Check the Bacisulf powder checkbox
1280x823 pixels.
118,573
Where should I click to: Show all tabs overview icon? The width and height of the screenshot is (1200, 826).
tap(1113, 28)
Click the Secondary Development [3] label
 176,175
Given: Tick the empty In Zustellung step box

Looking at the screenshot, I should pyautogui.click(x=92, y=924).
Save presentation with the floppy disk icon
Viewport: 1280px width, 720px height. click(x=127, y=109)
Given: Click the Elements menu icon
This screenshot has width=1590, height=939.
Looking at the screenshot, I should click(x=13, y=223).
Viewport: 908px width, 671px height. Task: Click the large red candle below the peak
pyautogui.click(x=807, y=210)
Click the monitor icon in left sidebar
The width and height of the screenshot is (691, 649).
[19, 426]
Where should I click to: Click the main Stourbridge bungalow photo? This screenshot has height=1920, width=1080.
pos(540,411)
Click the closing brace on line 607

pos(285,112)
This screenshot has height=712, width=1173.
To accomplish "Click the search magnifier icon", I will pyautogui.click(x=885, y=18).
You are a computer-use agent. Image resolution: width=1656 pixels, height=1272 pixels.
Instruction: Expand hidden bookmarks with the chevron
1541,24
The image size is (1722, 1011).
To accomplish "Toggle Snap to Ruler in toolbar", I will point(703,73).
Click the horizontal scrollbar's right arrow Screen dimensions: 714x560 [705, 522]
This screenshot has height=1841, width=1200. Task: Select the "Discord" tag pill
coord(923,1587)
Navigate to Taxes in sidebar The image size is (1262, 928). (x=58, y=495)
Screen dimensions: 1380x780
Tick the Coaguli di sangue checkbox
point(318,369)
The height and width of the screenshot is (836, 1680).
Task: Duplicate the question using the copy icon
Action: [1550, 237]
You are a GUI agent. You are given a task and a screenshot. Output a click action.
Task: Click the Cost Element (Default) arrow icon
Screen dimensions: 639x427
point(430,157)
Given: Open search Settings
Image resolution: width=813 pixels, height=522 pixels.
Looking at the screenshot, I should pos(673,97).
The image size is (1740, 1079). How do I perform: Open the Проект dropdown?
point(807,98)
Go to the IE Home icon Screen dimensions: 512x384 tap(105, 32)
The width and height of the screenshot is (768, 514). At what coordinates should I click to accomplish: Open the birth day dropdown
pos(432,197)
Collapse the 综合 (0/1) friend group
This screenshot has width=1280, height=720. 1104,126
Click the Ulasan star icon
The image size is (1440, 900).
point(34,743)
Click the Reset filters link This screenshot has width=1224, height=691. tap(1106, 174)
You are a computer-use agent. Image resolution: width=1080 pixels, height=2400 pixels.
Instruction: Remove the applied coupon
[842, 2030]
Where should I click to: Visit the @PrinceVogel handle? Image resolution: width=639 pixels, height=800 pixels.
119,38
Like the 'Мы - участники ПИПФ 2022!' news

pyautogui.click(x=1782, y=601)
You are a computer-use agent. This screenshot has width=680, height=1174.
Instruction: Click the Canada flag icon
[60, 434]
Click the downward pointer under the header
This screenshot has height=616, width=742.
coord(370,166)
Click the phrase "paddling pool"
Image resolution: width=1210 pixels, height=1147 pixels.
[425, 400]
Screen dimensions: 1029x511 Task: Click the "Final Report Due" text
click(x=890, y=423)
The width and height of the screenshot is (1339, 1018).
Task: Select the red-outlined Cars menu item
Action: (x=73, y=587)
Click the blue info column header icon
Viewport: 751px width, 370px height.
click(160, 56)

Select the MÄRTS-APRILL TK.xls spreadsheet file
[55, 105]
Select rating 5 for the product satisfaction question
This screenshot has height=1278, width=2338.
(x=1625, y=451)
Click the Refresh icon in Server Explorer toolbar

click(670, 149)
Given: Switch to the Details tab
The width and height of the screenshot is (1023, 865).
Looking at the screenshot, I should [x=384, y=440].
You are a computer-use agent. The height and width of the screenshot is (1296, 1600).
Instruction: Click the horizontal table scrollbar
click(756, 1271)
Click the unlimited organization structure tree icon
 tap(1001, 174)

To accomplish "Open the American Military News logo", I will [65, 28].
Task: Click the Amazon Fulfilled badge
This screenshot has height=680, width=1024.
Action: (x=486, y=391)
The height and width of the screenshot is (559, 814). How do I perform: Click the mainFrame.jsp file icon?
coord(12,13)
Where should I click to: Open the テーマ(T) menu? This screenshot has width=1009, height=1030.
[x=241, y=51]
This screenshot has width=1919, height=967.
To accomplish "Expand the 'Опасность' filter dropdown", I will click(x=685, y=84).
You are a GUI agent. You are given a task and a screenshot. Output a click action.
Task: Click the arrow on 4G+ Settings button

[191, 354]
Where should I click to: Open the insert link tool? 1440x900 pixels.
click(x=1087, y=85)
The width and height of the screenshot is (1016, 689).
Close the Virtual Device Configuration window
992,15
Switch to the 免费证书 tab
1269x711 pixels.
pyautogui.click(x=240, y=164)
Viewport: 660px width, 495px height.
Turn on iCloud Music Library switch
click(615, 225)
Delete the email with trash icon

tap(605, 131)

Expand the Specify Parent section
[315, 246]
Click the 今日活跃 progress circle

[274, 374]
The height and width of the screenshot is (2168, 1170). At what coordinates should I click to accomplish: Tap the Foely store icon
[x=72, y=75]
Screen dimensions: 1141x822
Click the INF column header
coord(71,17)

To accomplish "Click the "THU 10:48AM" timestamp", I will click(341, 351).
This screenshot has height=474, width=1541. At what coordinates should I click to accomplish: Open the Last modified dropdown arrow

Instructions for the task: Transcribe every line of the data, exactly as it stands.

Response below:
Check the Bacisulf powder checkbox
1280x823 pixels.
118,573
Where should I click to: Show all tabs overview icon? The width and height of the screenshot is (1200, 826).
tap(1113, 28)
Click the Secondary Development [3] label
 176,175
Given: Tick the empty In Zustellung step box

Looking at the screenshot, I should pyautogui.click(x=92, y=924).
Save presentation with the floppy disk icon
Viewport: 1280px width, 720px height. click(x=127, y=109)
Given: Click the Elements menu icon
This screenshot has width=1590, height=939.
Looking at the screenshot, I should click(x=13, y=223).
Viewport: 908px width, 671px height. Task: Click the large red candle below the peak
pyautogui.click(x=807, y=210)
Click the monitor icon in left sidebar
The width and height of the screenshot is (691, 649).
[19, 426]
Where should I click to: Click the main Stourbridge bungalow photo? This screenshot has height=1920, width=1080.
pos(540,411)
Click the closing brace on line 607

pos(285,112)
This screenshot has height=712, width=1173.
To accomplish "Click the search magnifier icon", I will pyautogui.click(x=885, y=18).
You are a computer-use agent. Image resolution: width=1656 pixels, height=1272 pixels.
Instruction: Expand hidden bookmarks with the chevron
1541,24
The image size is (1722, 1011).
To accomplish "Toggle Snap to Ruler in toolbar", I will point(703,73).
Click the horizontal scrollbar's right arrow Screen dimensions: 714x560 [705, 522]
This screenshot has height=1841, width=1200. Task: Select the "Discord" tag pill
coord(923,1587)
Navigate to Taxes in sidebar The image size is (1262, 928). (x=58, y=495)
Screen dimensions: 1380x780
Tick the Coaguli di sangue checkbox
point(318,369)
The height and width of the screenshot is (836, 1680).
Task: Duplicate the question using the copy icon
Action: [1550, 237]
You are a GUI agent. You are given a task and a screenshot. Output a click action.
Task: Click the Cost Element (Default) arrow icon
Screen dimensions: 639x427
point(430,157)
Given: Open search Settings
Image resolution: width=813 pixels, height=522 pixels.
Looking at the screenshot, I should pos(673,97).
The image size is (1740, 1079). How do I perform: Open the Проект dropdown?
point(807,98)
Go to the IE Home icon Screen dimensions: 512x384 tap(105, 32)
The width and height of the screenshot is (768, 514). At what coordinates should I click to accomplish: Open the birth day dropdown
pos(432,197)
Collapse the 综合 (0/1) friend group
This screenshot has width=1280, height=720. 1104,126
Click the Ulasan star icon
The image size is (1440, 900).
point(34,743)
Click the Reset filters link This screenshot has width=1224, height=691. tap(1106, 174)
You are a computer-use agent. Image resolution: width=1080 pixels, height=2400 pixels.
Instruction: Remove the applied coupon
[842, 2030]
Where should I click to: Visit the @PrinceVogel handle? Image resolution: width=639 pixels, height=800 pixels.
119,38
Like the 'Мы - участники ПИПФ 2022!' news

pyautogui.click(x=1782, y=601)
You are a computer-use agent. This screenshot has width=680, height=1174.
Instruction: Click the Canada flag icon
[60, 434]
Click the downward pointer under the header
This screenshot has height=616, width=742.
coord(370,166)
Click the phrase "paddling pool"
Image resolution: width=1210 pixels, height=1147 pixels.
[425, 400]
Screen dimensions: 1029x511 Task: Click the "Final Report Due" text
click(x=890, y=423)
The width and height of the screenshot is (1339, 1018).
Task: Select the red-outlined Cars menu item
Action: (x=73, y=587)
Click the blue info column header icon
Viewport: 751px width, 370px height.
click(160, 56)

Select the MÄRTS-APRILL TK.xls spreadsheet file
[55, 105]
Select rating 5 for the product satisfaction question
This screenshot has height=1278, width=2338.
(x=1625, y=451)
Click the Refresh icon in Server Explorer toolbar

click(670, 149)
Given: Switch to the Details tab
The width and height of the screenshot is (1023, 865).
Looking at the screenshot, I should [x=384, y=440].
You are a computer-use agent. The height and width of the screenshot is (1296, 1600).
Instruction: Click the horizontal table scrollbar
click(756, 1271)
Click the unlimited organization structure tree icon
 tap(1001, 174)

To accomplish "Open the American Military News logo", I will [65, 28].
Task: Click the Amazon Fulfilled badge
This screenshot has height=680, width=1024.
Action: (x=486, y=391)
The height and width of the screenshot is (559, 814). How do I perform: Click the mainFrame.jsp file icon?
coord(12,13)
Where should I click to: Open the テーマ(T) menu? This screenshot has width=1009, height=1030.
[x=241, y=51]
This screenshot has width=1919, height=967.
To accomplish "Expand the 'Опасность' filter dropdown", I will click(x=685, y=84).
You are a GUI agent. You are given a task and a screenshot. Output a click action.
Task: Click the arrow on 4G+ Settings button

[191, 354]
Where should I click to: Open the insert link tool? 1440x900 pixels.
click(x=1087, y=85)
The width and height of the screenshot is (1016, 689).
Close the Virtual Device Configuration window
992,15
Switch to the 免费证书 tab
1269x711 pixels.
pyautogui.click(x=240, y=164)
Viewport: 660px width, 495px height.
Turn on iCloud Music Library switch
click(615, 225)
Delete the email with trash icon

tap(605, 131)

Expand the Specify Parent section
[315, 246]
Click the 今日活跃 progress circle

[274, 374]
The height and width of the screenshot is (2168, 1170). At what coordinates should I click to accomplish: Tap the Foely store icon
[x=72, y=75]
Screen dimensions: 1141x822
Click the INF column header
coord(71,17)

To accomplish "Click the "THU 10:48AM" timestamp", I will click(341, 351).
This screenshot has height=474, width=1541. At what coordinates should I click to accomplish: Open the Last modified dropdown arrow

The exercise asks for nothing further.